Compute (train_acc - val_acc) for potential overfitting differences.

In [None]:
gap_df = summary_df.copy()
gap_df['gen_gap'] = gap_df['train_acc'] - gap_df['val_acc']
plt.figure(figsize=(7,5))
sns.barplot(data=gap_df.dropna(subset=['linear_ratio_est']), x='linear_ratio_est', y='gen_gap', hue='approach')
plt.title('Generalization Gap vs Linear Ratio')
plt.xlabel('Linear Ratio (Estimated)')
plt.ylabel('Train Acc - Val Acc')
plt.tight_layout()
plt.show()
gap_df.sort_values('gen_gap', ascending=False).head()

## 8. Parameter & FLOP Normalization

Assess whether accuracy differences correlate with approximate linear-layer FLOPs (proxy) & param counts.

In [None]:
flop_df = summary_df.dropna(subset=['val_acc', 'flops_linear_only']).copy()
plt.figure(figsize=(7,5))
sns.scatterplot(data=flop_df, x='flops_linear_only', y='val_acc', hue='approach', size='linear_ratio_est')
plt.title('Accuracy vs Approx Linear FLOPs')
plt.xlabel('Approx Linear Layer FLOPs (Theoretical)')
plt.ylabel('Val Acc')
plt.tight_layout()
plt.show()
flop_df[['run','flops_linear_only','val_acc','linear_ratio_est']].sort_values('val_acc', ascending=False).head()

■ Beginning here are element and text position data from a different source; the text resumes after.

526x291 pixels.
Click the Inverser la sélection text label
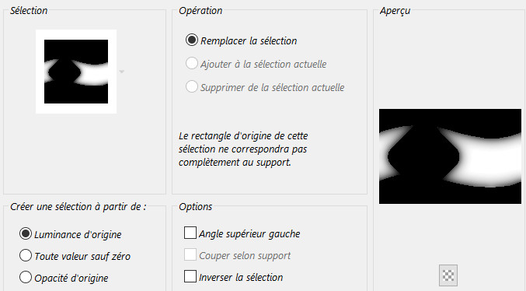[241, 278]
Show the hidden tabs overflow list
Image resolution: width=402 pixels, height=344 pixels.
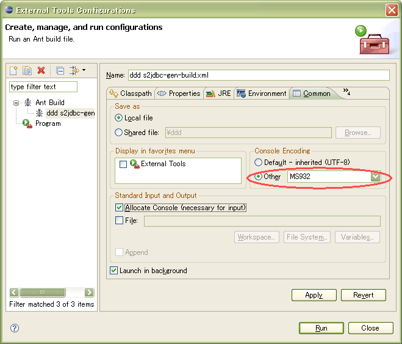346,92
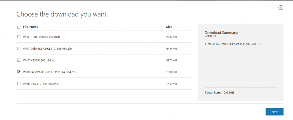
Task: Tick the Win7-KB3191566-x86.zip checkbox
Action: click(x=19, y=60)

## 9. Efficiency Composite Metric

Example: Accuracy / Latency, to rank runs on a simple scalar efficiency score.

In [None]:
eff_df = summary_df.dropna(subset=['val_acc', 'mean_latency_s']).copy()
eff_df['acc_per_ms'] = eff_df['val_acc'] / (eff_df['mean_latency_s'] * 1000)
eff_df.sort_values('acc_per_ms', ascending=False).head(10)

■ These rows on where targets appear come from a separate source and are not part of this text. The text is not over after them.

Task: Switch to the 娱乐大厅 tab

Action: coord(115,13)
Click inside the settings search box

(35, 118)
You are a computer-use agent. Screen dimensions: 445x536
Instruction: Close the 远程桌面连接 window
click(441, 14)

## 10. Save Aggregated CSV

Useful for external reporting.

In [None]:
summary_path = Path('analysis_summary.csv')
summary_df.to_csv(summary_path, index=False)
print(f'Saved summary to {summary_path.resolve()}')

## 11. Hooks for Activation Stats / Pruning Analysis (Extend Later)

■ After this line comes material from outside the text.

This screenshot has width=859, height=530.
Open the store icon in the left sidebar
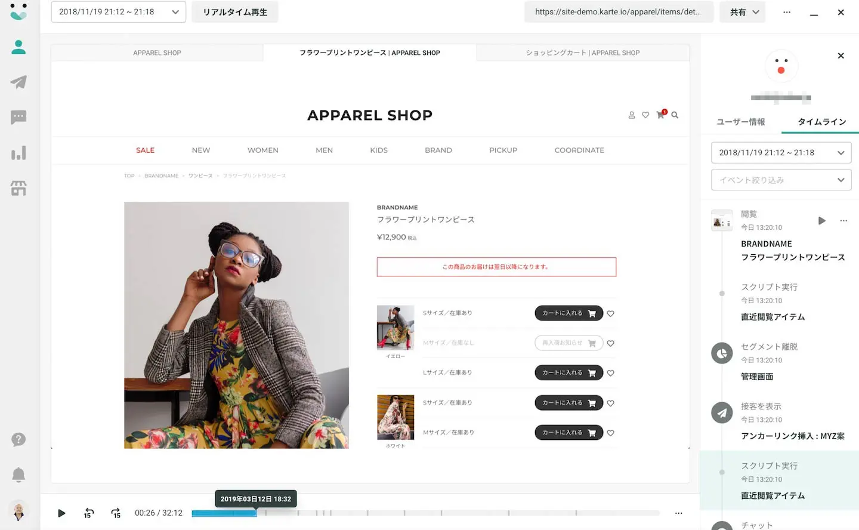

If you saved activation stats (e.g., before/after pruning) in a JSON file per run, load and compare here.

In [None]:
# Example placeholder for activation stats integration
def load_activation_stats(run_dir: Path):
    cand = run_dir / 'activation_stats.json'
    if cand.exists():
        try:
            return json.loads(cand.read_text())
        except json.JSONDecodeError:
            return None
    return None

activation_records = []
for r in runs:
    stats = load_activation_stats(RUNS_DIR / r['name'])
    if stats:
        # Flatten layer stats example (depends on your actual format)
        for layer, st in stats.items():
            activation_records.append({
                'run': r['name'],
                'layer': layer,
                **st
            })

if activation_records:
    act_df = pd.DataFrame(activation_records)
    display(act_df.head())
else:
    print('No activation stats found (expected if pruning not run).')

## 12. Findings Template (Fill Manually)

| Aspect | Observation | Notes |
|--------|------------|-------|
| Min nonlinear % (MNIST) |  |  |
| Min nonlinear % (CIFAR-10 head) |  |  |
| Gating convergence pattern |  |  |
| Latency gain at 50% linear |  |  |
| Generalization gap trend |  |  |
| Layer sensitivity (if layerwise) |  |  |
| Pruning vs fixed baseline |  |  |

Use this section to consolidate structured insights for report writing.

## 13. Next Extensions
- Add violin plots for per-layer alpha distributions
- Integrate energy metrics (if recorded)
- Add adversarial robustness evaluation overlay
- Compare early vs late layers (requires saving layer indices mapping)
- Multi-dataset aggregation (tabular vs vision vs NLP)

Feel free to adapt and push improvements.